The problem with the potentiometer is when you have a hairpin. You need to set the top speed so it doesn't fly off at the hairpin making the rest of the track boring.
Block control. A model rail road thing. A pre-digital, relay controlled method of controlling signaling and speed of trains.
Aurora had a similar command control system where the out put module featured individually tapped voltages that were feed into the insulated track blocks of your choosing which could be insulated from other auto command voltages or your hand operated controller.
Essentially you were setting the speed for the sections of your choosing.
Thus you'd be able to set the command voltage for a hairpin, and have different voltages in other blocks. The remainder of the layout would not be governed by a single preset slider voltage.
Pretty nifty.
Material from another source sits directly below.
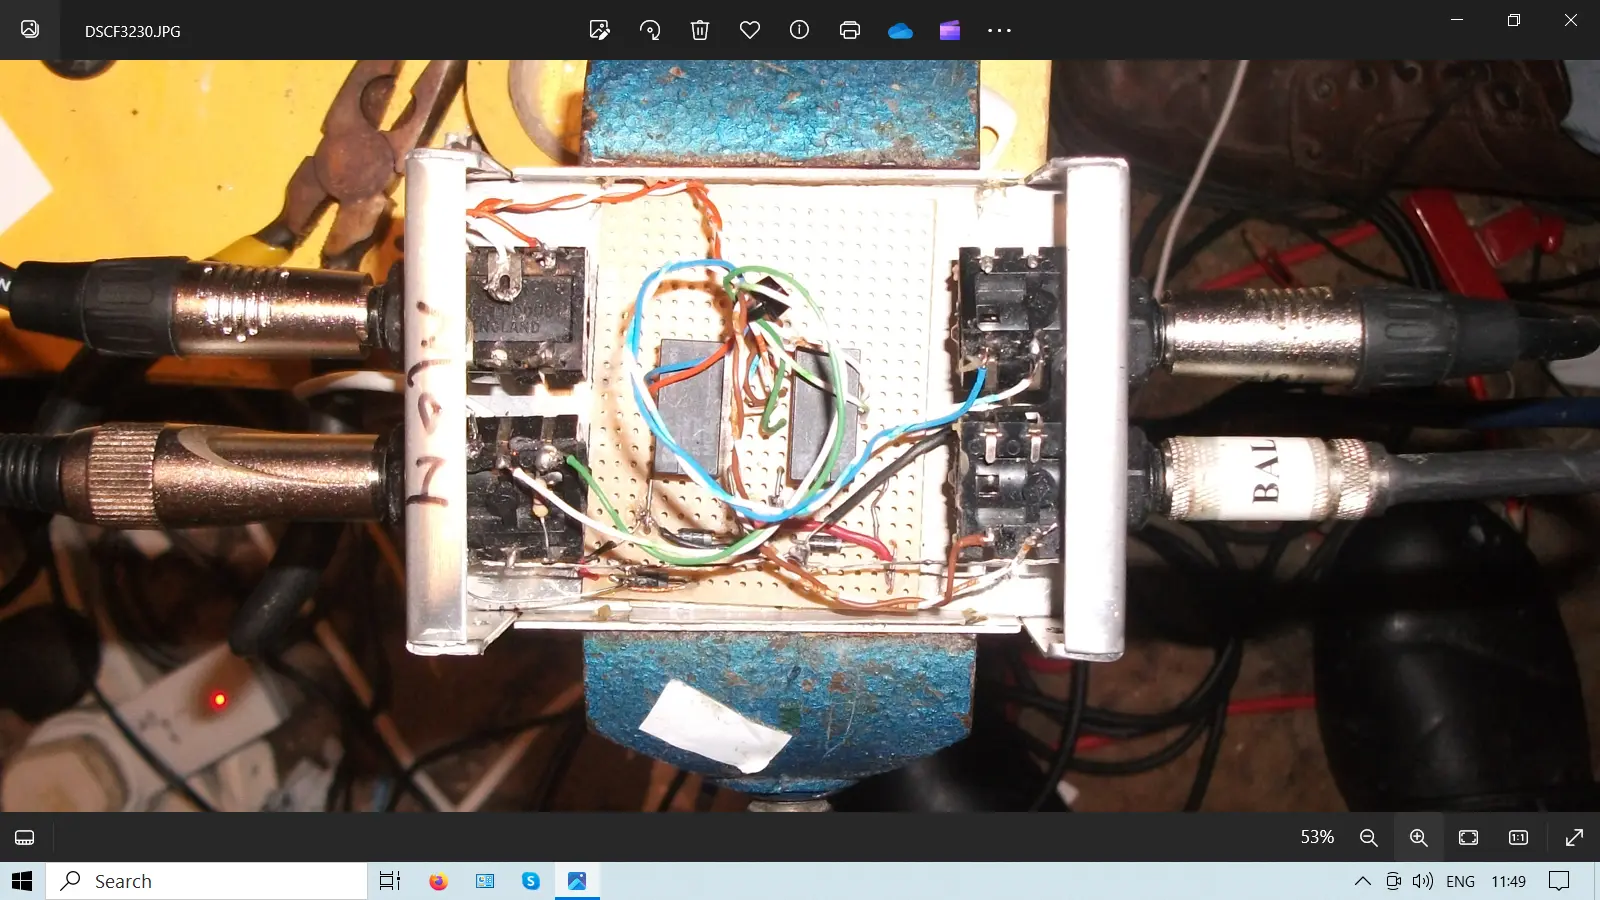1600x900 pixels.
Task: Delete the photo using the trash icon
Action: pos(700,30)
I forget the exact name of the product. I've seen it 3 times in 20 odd years of Ebay prowling. Obviously it didnt catch on.
Yes, a separate power pack for each lane. No surges on either lane caused by the other driver. The internal electical components were removed from the opposite lanes on the power tracks to keep them isolated.
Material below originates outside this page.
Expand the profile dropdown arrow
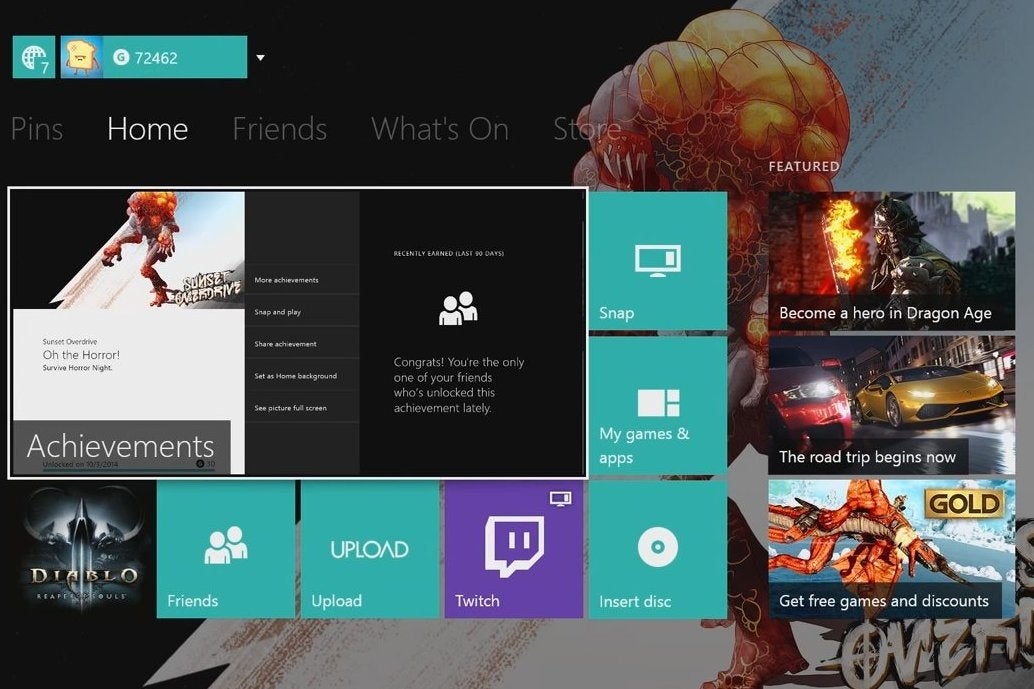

I use the third power-track for a small drag race test track return lanes (7-feet). I don't use the potentiometer.
My brother picked up my AFX Ghost Racer and monkey with it before I will in a week's time. He likes it and he discovered the build in lap counter with finish flag. That's a nice feature.
I plan to set up a four Lane set up. So the built in ghost feature is handy. One quirk however, the far side of the ghost track has a part that sticks out which would interfere with the other 2 Lanes. Can that be trimmed off? Or we notch a section of track and glue it on?
Well then, in that case CB, I would have to figure out how to cut a bump sized divot out of a straight track. It will not be easy, and it very well may take ruining several straights. But with some combination of a straight edge, razor knife, and a small, possibly razor or coping saw, fine toothed metal file, sandpaper, and maybe a dremel, I believe I could do it. The trick, of course, is to have your modified straight snuggle right up to your "Ghost Racer" piece.
Then I would fill the hole in the track.
1) Get a cookie sheet or flat piece of metal and tape down some waxed paper on it.
2) Put clear packing tape on the topside of the track. Trim the cut part as necessary. Make sure the packing tape also covers the uncut edges of the track.
3) Mix up some bondo and spread it under the track. Up to the cut edge, of course, and probably an inch or so inward toward the center of the track.
4) Push the piece down on the flat sheet. Put more waxed paper on the bondo and mush it into approximate shape on the edge.
5) Bondo hits pretty quick, Carefully lift the piece off the sheet with the waxed paper attached, and then remove the waxed paper from the track.
6) Probably the bottom of the track is close to being close enough, so now you are only dealing with the edge of the bondo in the modified part of the section. Sand the high spots off. Fill the low spots using the same technique if necessary. Repeat. Remove the clear tape from the topside when it is getting close. Try to keep the racing surface bondo and scratch free if you can.
7) Paint the track with brush or spray as is appropriate. I like Krylon Fusion flat black. Hopefully it will just be the edge of the track, and even that will be covered by the adjacent "GR" piece.
Now, the guy on the modified track has to run over two diagonals and a chuck of the GR track. Clearly that cannot be a lump, it has to be smooth. I would consider tying them both down to something--the plywood below if it is permanent, or a very thin piece of something if it is a temporary setup. Shim and/or sand with very fine sandpaper (if you have to) to get the racing surface as smooth as you can. It should be like any other joint that the tires pass over when you are done.
There may well be a more elegant solution to "filling the hole" that other members suggest--and if so I would take that route.
It's not as simple as cutting out a trapezoid chunk... An earlier post of mine suggested that.
The tracks are one way. So the computer must "fling" outwards. We have limited space and don't want to make the front straight not a straight. So probably make it the back straight, with the computers on curves?